Capital city of the Hittite Empire

Yazılıkaya, Eskişehir, also called Midas City, is a village with Phrygian ruins.

Yazılıkaya (Inscribed rock) was a sanctuary of Hattusa, the capital city of the Hittite Empire, today in the Çorum Province, Turkey. Rock reliefs are a prominent aspect of Hittite art, and these are generally regarded as the most important group.

==History==
This was a holy site for the Hittites, located within walking distance of the gates of the city of Hattusa. It had two main chambers formed inside a group of rock outcrops. Access to the roofless chambers were controlled by gateway and building structures built right in front of them, however only the foundations of those structures survived today. Most impressive today are the rock reliefs of Chambers A and B portraying the gods of the Hittite pantheon. One of the uses of the sanctuary may have involved the New Year's celebrations ceremonies. A 2019 journal article by Rita Gautschy and Eberhard Zangger suggested that the place may have served as a time-keeping device, with the carvings serving as markers for lunar and solar movement.
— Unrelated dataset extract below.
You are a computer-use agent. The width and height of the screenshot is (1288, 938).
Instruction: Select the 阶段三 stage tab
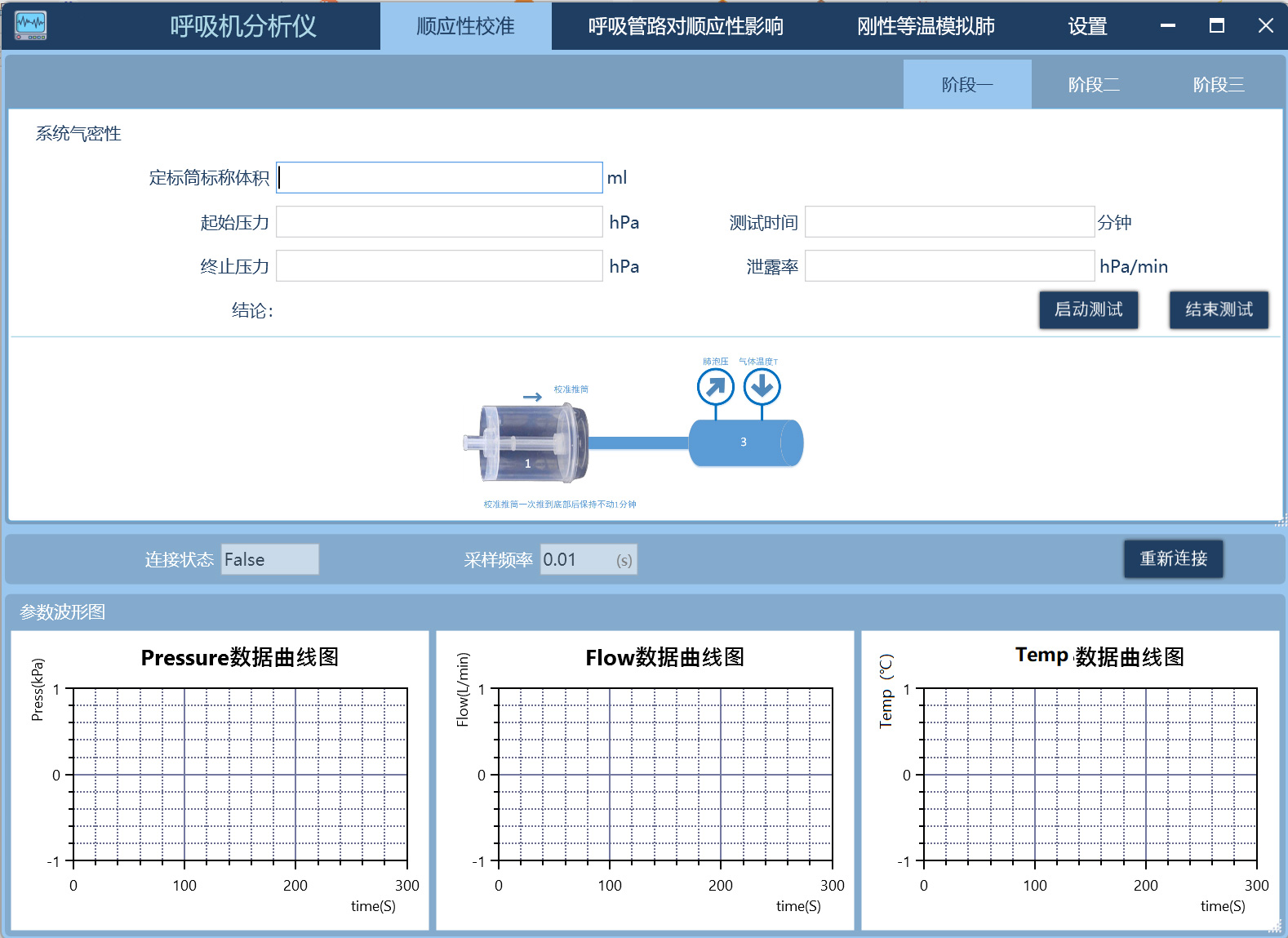(1218, 85)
It was in use at least since the late 16th century BCE, but most of the rock carvings date to the reign of the Hittite kings Tudhaliya IV and Suppiluliuma II in the late 13th century BCE, when the site underwent a significant restoration.

The most impressive is Chamber A, which contains rock-cut relief of 64 deities in procession. The left wall shows a procession of male deities, wearing the traditional kilts, pointed shoes and horned hats. Mountain gods are also shown with scaled skirts to symbolise the rocky mountains. The right wall shows a procession of female deities wearing crowns and long skirts. The only exception to this divide is the goddess of love and war, Shaushka (Mesopotamian goddess Ishtar/Inanna) who is shown on the male procession with two female attendants. This is likely to be because of her male attributes as the goddess of war. The processions lead to a central scene of the supreme couple of the pantheon: the storm-god Teshub and the sun-goddess Hebat. Teshub stands on two mountain gods whilst Hebat stands on a panther. Behind Hebat are shown their son Sharruma, daughter Alanzu and a granddaughter.
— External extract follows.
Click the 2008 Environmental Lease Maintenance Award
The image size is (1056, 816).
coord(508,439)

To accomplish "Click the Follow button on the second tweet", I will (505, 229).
The smaller and narrower Chamber B has fewer but larger and better preserved reliefs. It may have served as a mortuary mausoleum or memorial for the Hittite king Tudhaliya IV.

The Hittite practise of assimilating other cultures' gods into their own pantheon is in evidence at Yazilikaya. The Mesopotamian god of wisdom, Ea (Enki) is shown in the male procession and the god Teshub was a Hurrian god who was syncretized with the Hittite storm-god. Hebat's original consort was changed into her and Teshub's son (Sharruma) and she was later syncretized with the Hattic Sun goddess of Arinna. It is believed that Puduhepa, who was the daughter of a Hurrian priestess and the wife of the Hittite king Hattusili III, also played a role in the increasing Hurrian influence on the Hittite religion.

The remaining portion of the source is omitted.